How to Make Mindfulness a Habit

It’s been a tough couple of months – there’s no getting around that. But I’ve learned a lot from my experiences thus far, and I’m growing and maturing, which is a good sign. I’m sure there’s a lot more in store for me during my final year at Cal. When I say tough, I’m referring to school and jobs, of course. For those who follow my blog (thanks!), seems these two topics are all I’m talking about nowadays.

But at the same time, I know that every other Cal student experiences hardship and shares a lot of the same worries as I do. From a broader perspective, many other people in our society, and the world as a whole, are struggling with much larger things, so I really can’t complain.

Today, I came across a very helpful article titled “How to Make Mindfulness a Habit With Only a Tiny Commitment.” I’d highly recommend it – I really like the viewpoint the writer takes, and his advice on becoming mindful when doing two seemingly mundane tasks (opening a door and sitting down in a chair) really hits home the importance of experiencing and enjoying the present.

And I realized something. This entire semester, I’ve let job recruiting and school consume a lot of my time, energy, and thoughts.

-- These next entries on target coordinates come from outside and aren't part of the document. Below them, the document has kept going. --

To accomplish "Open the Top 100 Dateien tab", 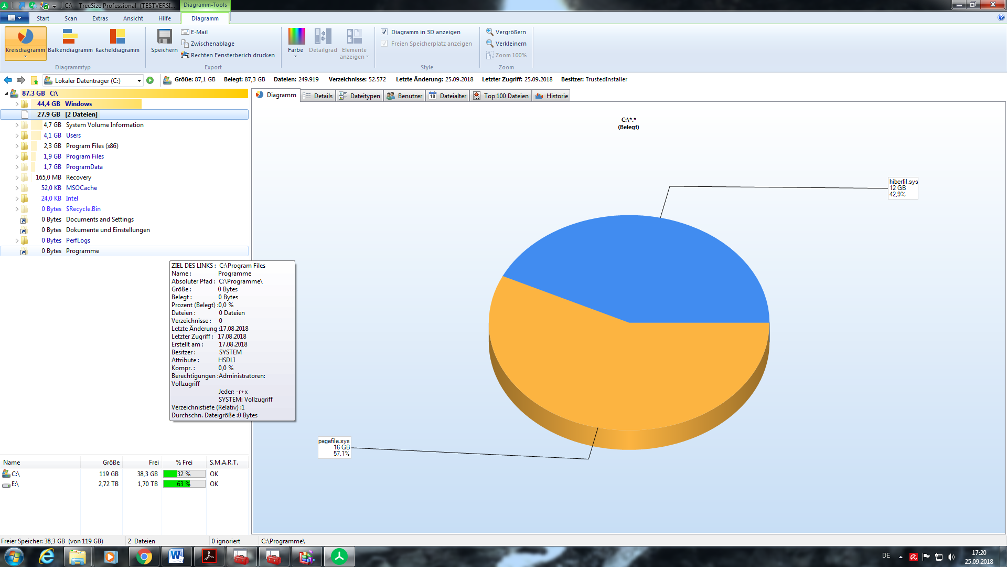I will [501, 96].
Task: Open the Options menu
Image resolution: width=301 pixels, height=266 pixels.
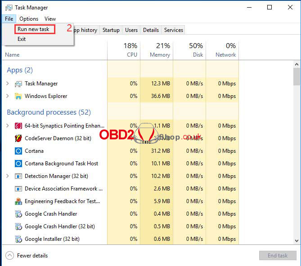Action: pyautogui.click(x=29, y=19)
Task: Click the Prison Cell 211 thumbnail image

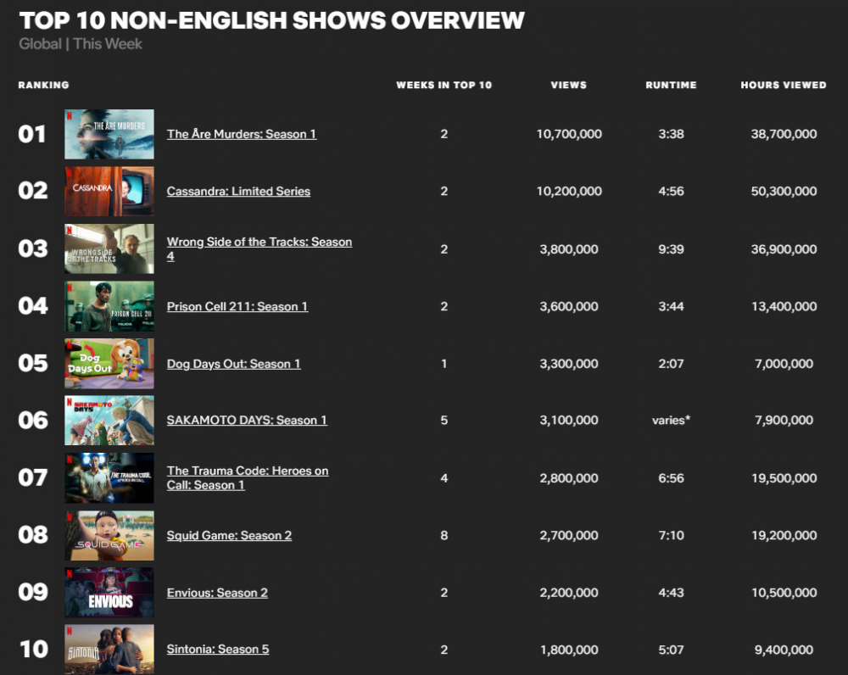Action: pos(109,306)
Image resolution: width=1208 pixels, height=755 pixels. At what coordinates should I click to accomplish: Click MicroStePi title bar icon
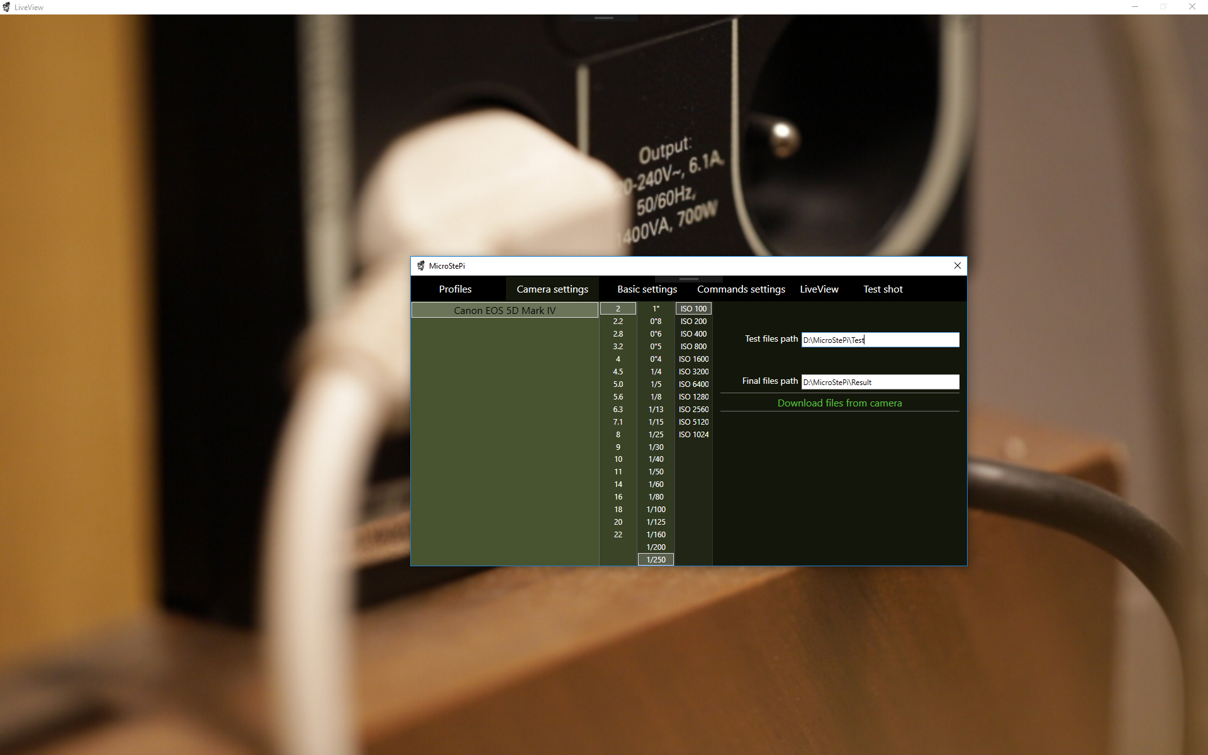click(x=421, y=266)
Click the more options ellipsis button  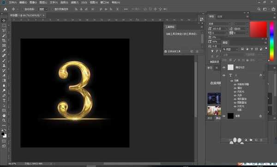point(126,9)
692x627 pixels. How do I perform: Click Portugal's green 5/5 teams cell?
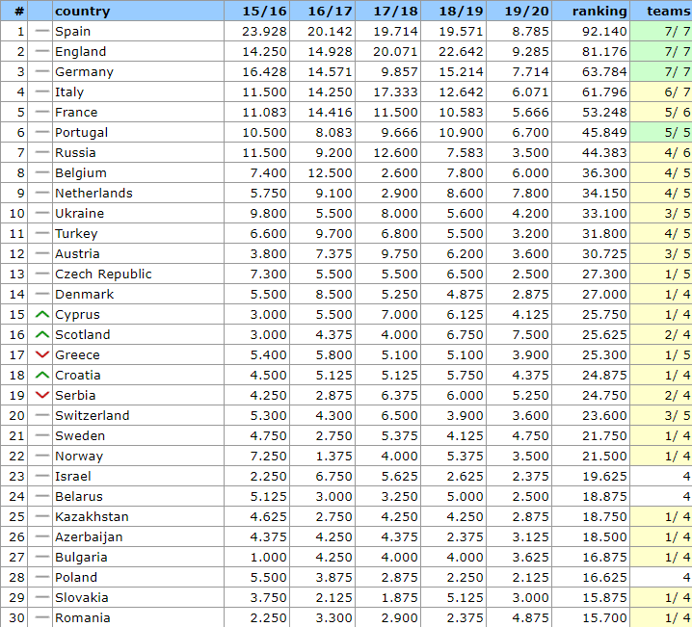(x=661, y=133)
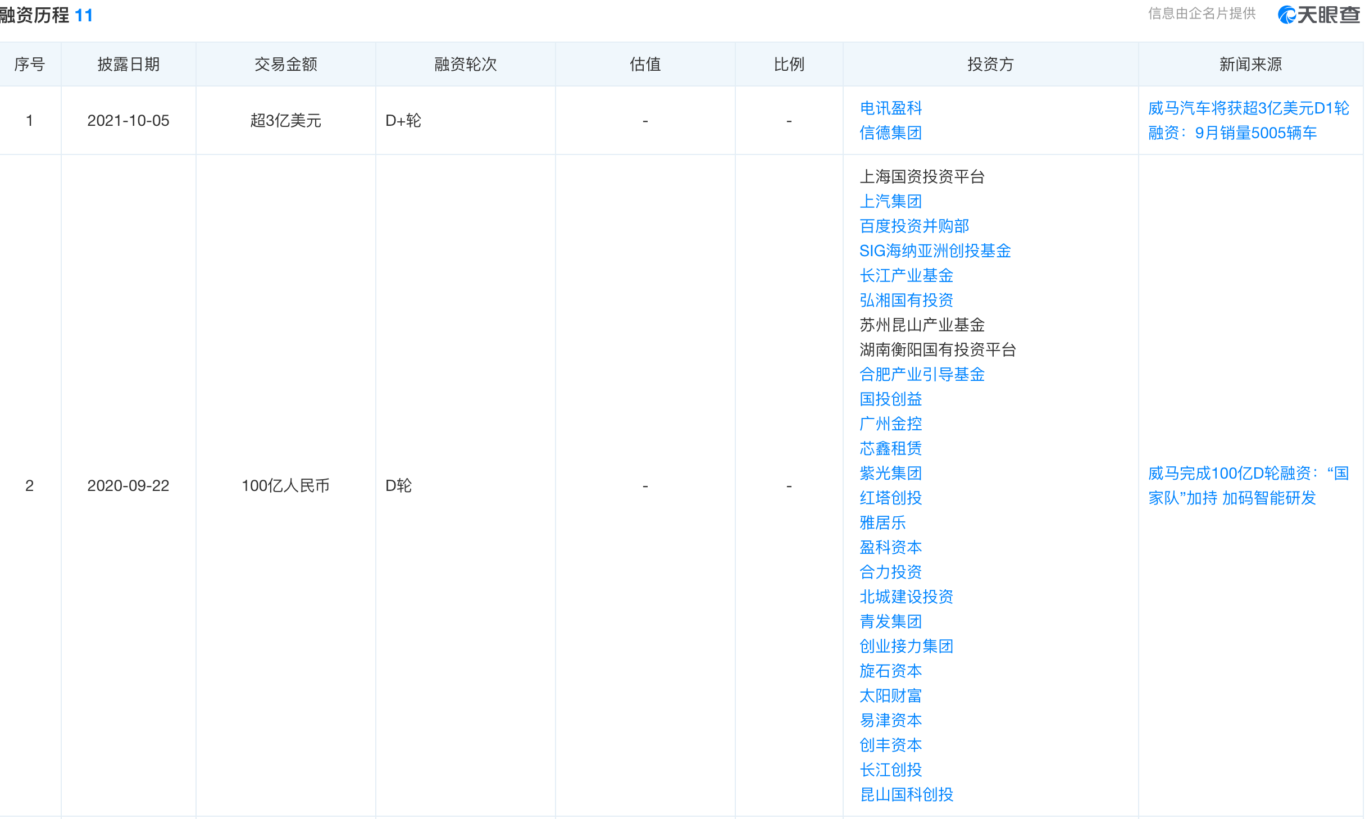Screen dimensions: 1365x819
Task: Open the 国投创益 investor link
Action: 890,399
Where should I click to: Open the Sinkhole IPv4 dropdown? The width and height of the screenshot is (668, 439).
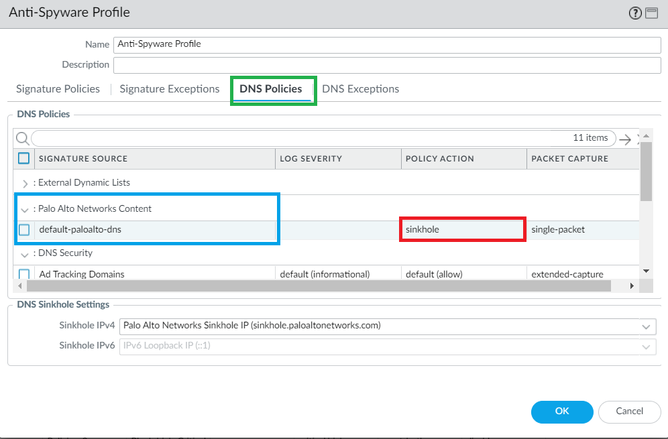[x=646, y=326]
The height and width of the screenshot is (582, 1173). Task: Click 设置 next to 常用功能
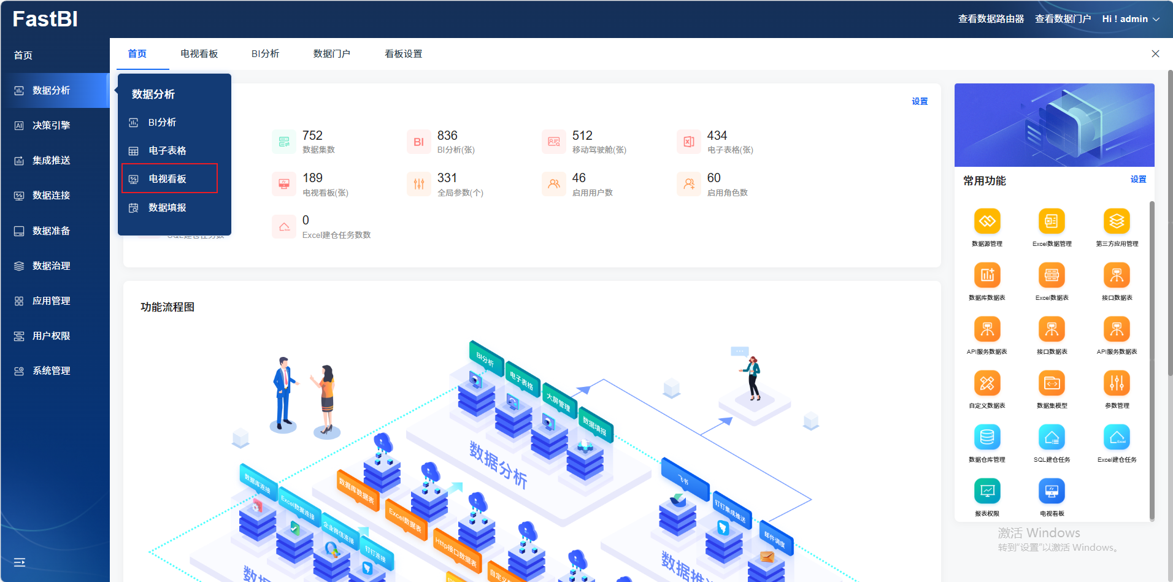(x=1138, y=179)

I get lost in the past, poring over mistakes, or in the future, imagining how things could be – and I forget to enjoy the present moment, the little things that make life fun, spontaneous, and more meaningful.

Even when I’m hanging out with friends, cheering at a football game, or enjoying a concert, there’s always a tiny voice in the back of my mind, nagging me about recruiting, grades, and my future. While I understand the importance of this voice, I want to truly enjoy the activity I’m doing in itself.

A lot of my personal growth this semester came from learning to let go of things beyond my control. I can try my very best, put in full effort, and do an awesome job. But if something doesn’t work out and it’s beyond my control, I can’t blame myself, I just need to be flexible and roll with the punches.

Another important point I’ve realized is my purpose in life. As a Christian, I believe God has given my life purpose, and I need to trust that some things were and weren’t meant to be. Doesn’t mean that I shouldn’t have motivation – more so the right kind of motivation and always seeing the bigger picture.

My resolution is to be more mindful of the present – after all, I only get to experience undergrad once, so why not make it memorable and meaningful? I’ll make an effort to genuinely enjoy what I’m doing at the moment, and when I need to do work, I’ll do work.

As for recruiting, I’ll continue to give it my best effort and not let it get in the way of enjoying senior year. I’m striving to make mindfulness a habit.